Wednesday, August 31, 2016

North Carolina GOP Continues to Suppress Minority Voting


Despite a federal court ruling that struck down North Carolina's 2013 election law that was carefully crafted to either disenfranchise minority voters or at a minimum suppress the minority vote, the North Carolina GOP is actively working to do precisely what the court ruling forbade.  While North Carolina is perhaps and extreme example, the actions of the North Carolina GOP are in keeping with GOP efforts to disenfranchise minority voters in order to increase the power of the GOP's shrinking white base.  Rather than recognize that more and more people are repelled by their racists and religious extremist agenda and reverse Robin Hood policies, the GOP instead attacks the voting rights of those who oppose them.  A piece in the New York Times looks at the insidious efforts underway in North Carolina.  Here are excerpts:
When a federal appeals court overturned much of North Carolina’s sweeping 2013 election law last month, saying it had been deliberately intended to discourage African-Americans from voting, something else was tossed out as well: the ground rules for this year’s elections in a critical swing state. In each of the state’s 100 counties, local elections boards scheduled new hearings and last week filed the last of their new election rules with the state.
Now, critics are accusing some of the boards, all of which are controlled by Republicans, of staging an end run around a court ruling they are supposed to carry out. Like the law that was struck down, say voting rights advocacy groups and some Democrats who are contesting the rewritten election plans, many election plans have been intentionally written to suppress the black vote.
“It is equal to voter suppression in its worst way,” said Courtney Patterson, the sole Democrat on the Lenoir County elections board.
He was referring to a proposal by the board’s two Republicans to allow 106.5 hours of early voting before the Nov. 8 election — less than a quarter of the time allowed in the 2012 presidential election — and to limit early balloting to a single polling place in the county seat of a largely rural eastern North Carolina county that sprawls over 403 square miles.
In a county where Democrats outnumber Republicans by better than two to one, and four in 10 voters are black, the election plan limits voting to a single weekend day, and on weekdays demands that residents, including those who are poor and do not own cars, make long trips to cast a ballot.
Actually, the roots of North Carolina’s latest conflict over voting seem apparent. Republicans and Democrats here are in hand-to-hand combat this election year as seldom before. Contests for president and United States senator are neck and neck, and the Republican governor, Pat McCrory, is in a tough bid for re-election. Two congressional races are unfolding in districts whose boundaries were ordered redrawn this year after a federal court ruled that they had been gerrymandered to dilute black voters’ influence.
While Republicans scoff at the notion that they have sought to suppress an overwhelmingly Democratic black vote, they make no apologies for pursuing every legal opportunity that exists to win elections.
[I]n a letter to The Raleigh News & Observer, which stirred a small sensation this month after it acquired an email that Mr. Woodhouse had sent to Republican election-board members and other party stalwarts after the court ruling that invalidated the 2013 law.

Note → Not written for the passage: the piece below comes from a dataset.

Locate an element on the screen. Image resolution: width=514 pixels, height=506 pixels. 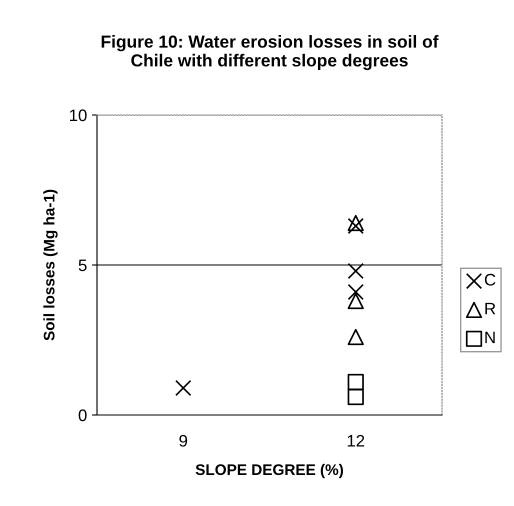
chart-title: Figure 10: Water erosion losses in soil of Chile with different slope degrees is located at coordinates (270, 52).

In it, he stated that Republican election officials “can and should make party-line changes” to the rules governing early voting periods, and urged them to oppose other measures — like Sunday hours for early voting sites, and polling places on college campuses — that are commonly said to aid Democratic turnout.
The federal appeals court ruling against the 2013 election law broadly said that given North Carolina’s history of racial discrimination in voting, Republicans could not roll back voting rules that benefited African-Americans without compelling reasons.

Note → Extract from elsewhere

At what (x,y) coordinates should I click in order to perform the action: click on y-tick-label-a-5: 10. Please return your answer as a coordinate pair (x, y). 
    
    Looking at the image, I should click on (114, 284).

But when the appeals court ordered counties to restore the early voting period to 17 days, it left decisions about the number of polling places and their operating hours up to local election boards. The result is that some of the newly proposed election plans explicitly cut voting hours below previous levels, and outlaw Sunday voting altogether.
Democrats and voting-rights advocates call the cuts a conspiracy to depress black turnout. 
I increasingly find myself embarrassed to ever have been a Republican.  Like the Christofasacists, many in today's GOP are NOT nice or decent people.